--- START OF Excerpt ---

The world’s top prospects return to the UFC Apex for their chance to punch their ticket to the UFC.
The Dana White’s Contender Series has produced some memorable action thus far, so let’s take a look at what to look out for when week three takes place on August 18.
Louis Cosce v. Victor Reyna
Cheyanne Buys v. Hilarie Rose
Orion Cosce v. Matt Dixon
Chad Johnson v. Josh Parisian
Oron Kahlon v. Collin Anglin
What do these athletes have to offer, and who should win? Scroll on, and find out!
Note: The Kahlon/Anglin fight has been rescheduled and replaced by the previously scrapped Kevin Syler vs. Kenny Cross fight from Week 1.
Welterweight: Louis Cosce v. Victor Reyna
Louis Cosce (6-0-0) is a fighter out of California and trains out of Lost Boys Jiu Jitsu and Muay Thai. Interestingly, his brother, Orion Cosce is also fighting on this card. All six of his wins have come inside the first round, two of which came in under 30 seconds.

--- END OF Excerpt ---

> _Written problem 1_: In the Contender Series preview, where does Louis Cosce train?
> _Written problem 2_: Translate this sentence from the Contender Series preview into Spanish: "Interestingly, his brother, Orion Cosce is also fighting on this card."
> _Written problem 3_: Continue the Contender Series preview, picking up right after its last sentence about Louis Cosce.

--- START OF Material ---

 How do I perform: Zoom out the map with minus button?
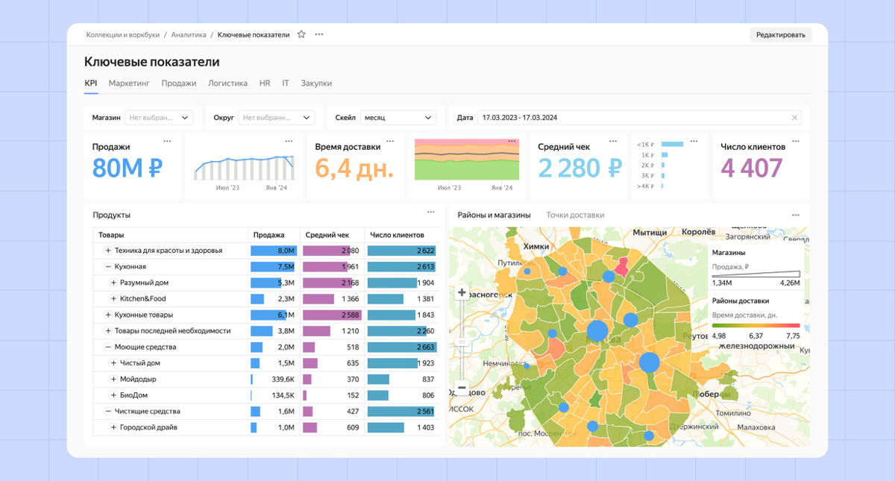[462, 388]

--- END OF Material ---

> _Task response 1_: Lost Boys Jiu Jitsu and Muay Thai.

> _Task response 2_: Curiosamente, su hermano, Orion Cosce, también pelea en esta cartelera.

> _Task response 3_:
Cosce is a fast starter, and likes to put pressure on with punches and kicks in equal measure.
He does have a wrestling background, but often chooses not to use it. It’s not like he’s really had to either with four T/KO’s out of his six wins.
Victor Reyna (11-4-0) returns to the Contender Series after dropping a decision to Miguel Baeza last year. In addition to losing, Reyna missed the welterweight limit by 8 pounds. In all fairness, he took that fight on 10 days notice.
Reyna is tough as hell. In his last DWCS showing, he survived almost a full round of one-way traffic. He showed great recovery and submission defense. In addition, Reyna came back and won the final round.
By the way, if you’ve never watched that fight, do yourself a favor and fix that. It’s fantastic.
The strongest aspect of Reyna’s game is his striking. He has straight punches in quick combination, and his middle-kicks and leg-kicks are powerful and accurate.
In his latest fight, a decision win against Nick Gay, Reyna used superior clinch-work to wear down his opponent and get well-timed takedowns. Reyna appeared to be in fantastic shape, and excelled in all aspects in this dominating performance.
Prediction: Victor Reyna. Experience is seriously underrated in MMA, and I think that it’s going to play a major role in this fight.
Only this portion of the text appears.